begin GIVEN DATA

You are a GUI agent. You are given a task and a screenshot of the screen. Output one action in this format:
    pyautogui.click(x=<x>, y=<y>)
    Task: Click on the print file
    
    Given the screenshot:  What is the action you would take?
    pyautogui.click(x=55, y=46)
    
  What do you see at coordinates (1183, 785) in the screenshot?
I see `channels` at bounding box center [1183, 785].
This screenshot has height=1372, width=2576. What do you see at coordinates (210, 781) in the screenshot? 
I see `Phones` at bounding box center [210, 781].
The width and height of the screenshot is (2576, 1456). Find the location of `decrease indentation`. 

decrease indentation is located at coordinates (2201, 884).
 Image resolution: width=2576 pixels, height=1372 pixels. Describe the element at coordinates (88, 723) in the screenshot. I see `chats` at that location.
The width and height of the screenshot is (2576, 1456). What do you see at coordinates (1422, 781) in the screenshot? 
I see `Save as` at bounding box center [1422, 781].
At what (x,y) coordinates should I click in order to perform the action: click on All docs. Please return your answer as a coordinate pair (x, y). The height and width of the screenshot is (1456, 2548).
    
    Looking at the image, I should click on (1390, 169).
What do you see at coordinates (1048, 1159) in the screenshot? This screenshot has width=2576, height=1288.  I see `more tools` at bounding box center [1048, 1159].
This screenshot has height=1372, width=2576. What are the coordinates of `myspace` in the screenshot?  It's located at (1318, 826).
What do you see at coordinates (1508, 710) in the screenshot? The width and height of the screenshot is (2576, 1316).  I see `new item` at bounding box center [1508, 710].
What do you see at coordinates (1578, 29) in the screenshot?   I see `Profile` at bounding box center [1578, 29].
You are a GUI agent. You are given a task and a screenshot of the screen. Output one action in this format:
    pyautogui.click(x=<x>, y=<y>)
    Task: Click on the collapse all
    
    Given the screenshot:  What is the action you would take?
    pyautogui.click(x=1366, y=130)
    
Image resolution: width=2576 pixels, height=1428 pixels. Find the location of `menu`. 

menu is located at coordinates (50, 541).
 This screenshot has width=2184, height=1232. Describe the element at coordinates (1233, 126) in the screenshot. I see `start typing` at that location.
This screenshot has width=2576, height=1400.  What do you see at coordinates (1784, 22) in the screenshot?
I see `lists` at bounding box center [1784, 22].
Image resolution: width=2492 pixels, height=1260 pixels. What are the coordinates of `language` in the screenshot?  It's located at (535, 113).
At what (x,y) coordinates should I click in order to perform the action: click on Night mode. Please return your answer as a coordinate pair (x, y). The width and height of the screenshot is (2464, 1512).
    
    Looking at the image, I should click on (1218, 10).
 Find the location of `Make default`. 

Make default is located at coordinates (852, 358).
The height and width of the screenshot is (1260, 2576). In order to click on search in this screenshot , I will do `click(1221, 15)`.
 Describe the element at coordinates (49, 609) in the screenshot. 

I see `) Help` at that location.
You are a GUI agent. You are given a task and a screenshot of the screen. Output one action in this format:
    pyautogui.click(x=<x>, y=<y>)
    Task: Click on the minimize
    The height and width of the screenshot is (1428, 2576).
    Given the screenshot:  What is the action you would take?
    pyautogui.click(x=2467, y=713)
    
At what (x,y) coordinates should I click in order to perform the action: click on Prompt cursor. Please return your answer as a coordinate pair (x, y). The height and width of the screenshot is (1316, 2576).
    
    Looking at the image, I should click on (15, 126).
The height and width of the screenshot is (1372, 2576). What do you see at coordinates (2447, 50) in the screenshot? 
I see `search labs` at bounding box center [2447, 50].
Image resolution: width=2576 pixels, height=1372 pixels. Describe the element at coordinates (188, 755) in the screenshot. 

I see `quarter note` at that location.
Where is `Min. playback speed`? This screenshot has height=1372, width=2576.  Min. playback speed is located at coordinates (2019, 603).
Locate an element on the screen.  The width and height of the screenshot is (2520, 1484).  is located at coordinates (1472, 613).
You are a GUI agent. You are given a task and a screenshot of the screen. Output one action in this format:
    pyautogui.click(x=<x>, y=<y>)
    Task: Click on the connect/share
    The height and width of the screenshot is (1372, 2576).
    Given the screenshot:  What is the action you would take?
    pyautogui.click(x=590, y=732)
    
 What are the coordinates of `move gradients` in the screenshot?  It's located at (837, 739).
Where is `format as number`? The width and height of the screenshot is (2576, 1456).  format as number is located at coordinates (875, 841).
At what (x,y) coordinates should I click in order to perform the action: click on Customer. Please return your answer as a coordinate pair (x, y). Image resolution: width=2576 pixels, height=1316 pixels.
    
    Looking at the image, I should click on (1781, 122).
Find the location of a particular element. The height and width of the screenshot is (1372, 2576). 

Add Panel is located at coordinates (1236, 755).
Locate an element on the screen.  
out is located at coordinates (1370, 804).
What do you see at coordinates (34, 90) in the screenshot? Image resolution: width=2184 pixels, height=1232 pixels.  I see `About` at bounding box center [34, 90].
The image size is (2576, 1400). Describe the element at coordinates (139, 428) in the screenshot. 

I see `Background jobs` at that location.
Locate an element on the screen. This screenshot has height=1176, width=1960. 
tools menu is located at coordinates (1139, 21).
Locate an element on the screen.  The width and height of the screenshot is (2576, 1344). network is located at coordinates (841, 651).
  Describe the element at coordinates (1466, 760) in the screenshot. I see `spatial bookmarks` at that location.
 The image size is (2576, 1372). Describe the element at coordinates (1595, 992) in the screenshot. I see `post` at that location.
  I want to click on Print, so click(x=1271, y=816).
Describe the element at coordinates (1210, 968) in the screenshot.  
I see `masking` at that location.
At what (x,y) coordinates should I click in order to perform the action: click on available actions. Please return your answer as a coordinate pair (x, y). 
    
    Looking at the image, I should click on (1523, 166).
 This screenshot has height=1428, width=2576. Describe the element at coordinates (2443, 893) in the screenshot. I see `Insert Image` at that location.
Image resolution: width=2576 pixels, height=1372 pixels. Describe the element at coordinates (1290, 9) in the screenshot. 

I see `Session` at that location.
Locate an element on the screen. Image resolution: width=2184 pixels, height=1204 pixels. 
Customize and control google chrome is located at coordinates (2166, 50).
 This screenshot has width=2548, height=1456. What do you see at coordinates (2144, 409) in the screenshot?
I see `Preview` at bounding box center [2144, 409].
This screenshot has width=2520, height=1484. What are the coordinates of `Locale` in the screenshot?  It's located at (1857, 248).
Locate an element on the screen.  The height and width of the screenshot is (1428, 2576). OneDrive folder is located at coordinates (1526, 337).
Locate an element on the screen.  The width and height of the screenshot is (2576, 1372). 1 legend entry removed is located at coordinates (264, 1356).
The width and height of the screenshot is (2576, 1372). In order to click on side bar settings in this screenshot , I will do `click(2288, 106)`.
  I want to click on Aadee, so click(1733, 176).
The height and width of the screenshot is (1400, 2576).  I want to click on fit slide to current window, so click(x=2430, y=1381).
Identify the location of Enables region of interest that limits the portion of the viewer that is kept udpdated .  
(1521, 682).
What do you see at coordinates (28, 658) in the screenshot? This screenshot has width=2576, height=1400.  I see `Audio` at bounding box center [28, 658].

end GIVEN DATA

PROBLEM STATEMENT
Find every line in the records above that contains the word "Describe" and copy each of those lines in full.

FULL SOLUTION
 Image resolution: width=2576 pixels, height=1372 pixels. Describe the element at coordinates (88, 723) in the screenshot. I see `chats` at that location.
 This screenshot has width=2184, height=1232. Describe the element at coordinates (1233, 126) in the screenshot. I see `start typing` at that location.
 Describe the element at coordinates (49, 609) in the screenshot. 
Image resolution: width=2576 pixels, height=1372 pixels. Describe the element at coordinates (188, 755) in the screenshot. 
The image size is (2576, 1400). Describe the element at coordinates (139, 428) in the screenshot. 
  Describe the element at coordinates (1466, 760) in the screenshot. I see `spatial bookmarks` at that location.
 The image size is (2576, 1372). Describe the element at coordinates (1595, 992) in the screenshot. I see `post` at that location.
Describe the element at coordinates (1210, 968) in the screenshot.  
 This screenshot has height=1428, width=2576. Describe the element at coordinates (2443, 893) in the screenshot. I see `Insert Image` at that location.
Image resolution: width=2576 pixels, height=1372 pixels. Describe the element at coordinates (1290, 9) in the screenshot. 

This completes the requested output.